7) You use the maximum fraction shared for your similarity and justify this over using, say, the mean. Would it be difficult to see whether there are any important changes when a different summary instead of maximum is used, for example, the mean or the number of alleles with a similarity larger than a given percentage? Basically the question is whether having just one allele with similarity 53% and all others 0% in one person represents a larger similarity than having 6 alleles at 35% similarity in another person.

How exactly the 6 classical HLA I alleles combine to give that individual’s HLA-mediated protection/susceptibility is a very interesting question. A priori there are a number of different ways of combining the information from multiple alleles (as you suggest mean or number of alleles that are above a certain threshold) are two of a multitude of ways. The difficulty of analysing the best metric is of course that one metric may do better than another simply by chance. If our cohorts were much larger then one approach would be to split them and then see if the same metric performed best in each subcohort but with our cohort sizes this would not be feasible. However, the definition of “best” is not entirely clear. We choose a metric based on the logic underlying classical single HLA association studies. In the classical approach an individual is given a 1 if they are positive for that allele (i.e. are “extremely near” to the allele), or a 0 if they are negative for the allele (i.e. are “extremely far”). An individual scores a “1” regardless of how many copies of the allele they carry and regardless of whether they have other alleles that are protective or detrimental (that might potentially contribute to or cancel out the effect of the first allele) i.e. the single “closest” allele is all that matters. Our principal is to extend this approach with a continuous scale between 1 and 0 to take into account how “near” nearby alleles are and also to extend this approach into multiple “dimensions” (near in terms of TCR binding, near in terms of iKIR binding etc); and so the maximum is the natural extension (the single closest allele is all that matters). Going beyond this and investigating how an individual’s HLA genotype combines to confer protection is a major question for the field, but unfortunately requires a much larger cohort than the one we have access to and is beyond the scope of the current study.
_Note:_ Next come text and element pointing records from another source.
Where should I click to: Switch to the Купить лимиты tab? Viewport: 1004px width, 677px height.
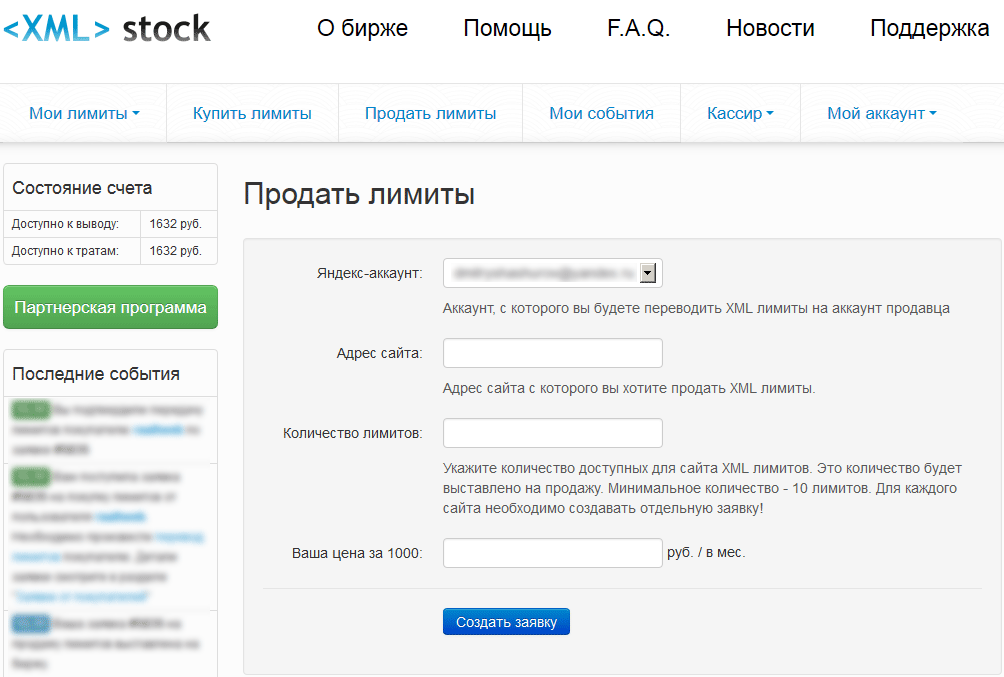(x=252, y=113)
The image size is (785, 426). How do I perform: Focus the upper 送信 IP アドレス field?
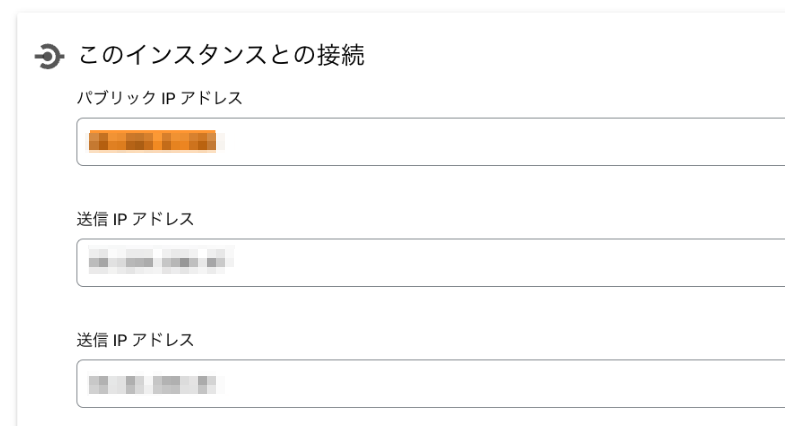(431, 263)
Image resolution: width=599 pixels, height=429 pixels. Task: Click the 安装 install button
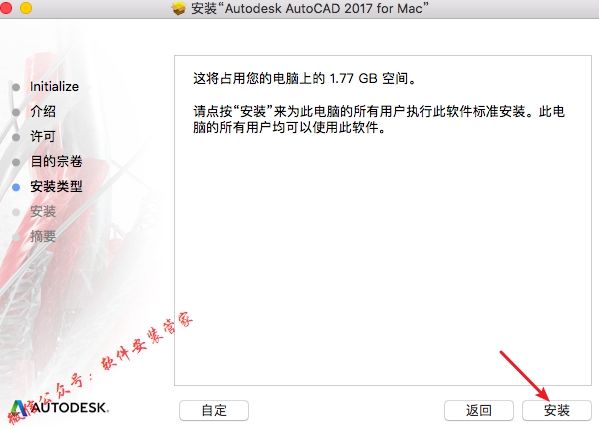pos(556,410)
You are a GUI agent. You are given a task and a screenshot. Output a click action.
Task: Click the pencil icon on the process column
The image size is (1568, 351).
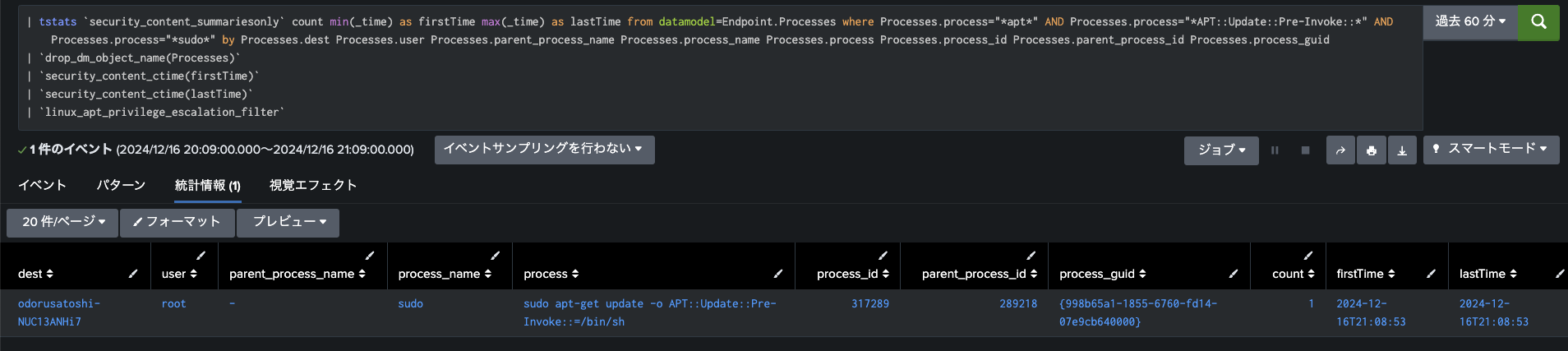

8) Their reasoning rests on the idea that the observed associations between HLA class I and disease outcome should have the same underlying functional cause in all or most people. Is it possible that the functional cause could be different in different people? The cases where the results are clear may indicate that this is not common, but what about cases where there is no definite answer by this method? This should be discussed.

In a classical HLA association analysis, the scenario you describe (same HLA allele conferring protection via one mechanism in some individuals and another mechanism in other individuals) could never be detected. However, with our fraction shared approach then the scenario could be detected. Provided the cohort is large enough that there were a sufficient number of individuals with the allele where “mechanism 1” was operative and individuals with the allele where “mechanism 2” was operative then our fraction shared approach would detect this as two independent predictors of outcome that did not lose significance when included in the model together. This has now been included in the manuscript. As a concrete example consider our analysis of the protective effect of the B57 alleles in HIV infection. Here our method did indeed identify two separate mechanisms operating in different individuals. So our method neither assumes a single mechanism and (given sufficient cohort size) is able to identify when multiple mechanisms are at play. As an aside, you mention here (as in points 2 and 5 above) that there are cases where “there is no definite answer by this method”. This is not true, we investigated 11 HLA alleles significantly associated with outcome in three viral infection, in every case our method was able to identify the underlying mechanism. Again, possibly you are referring to the observation that (with the strange exception of HTLV-1) not every single allele in the cohort confers protection via only one arm of the immune response.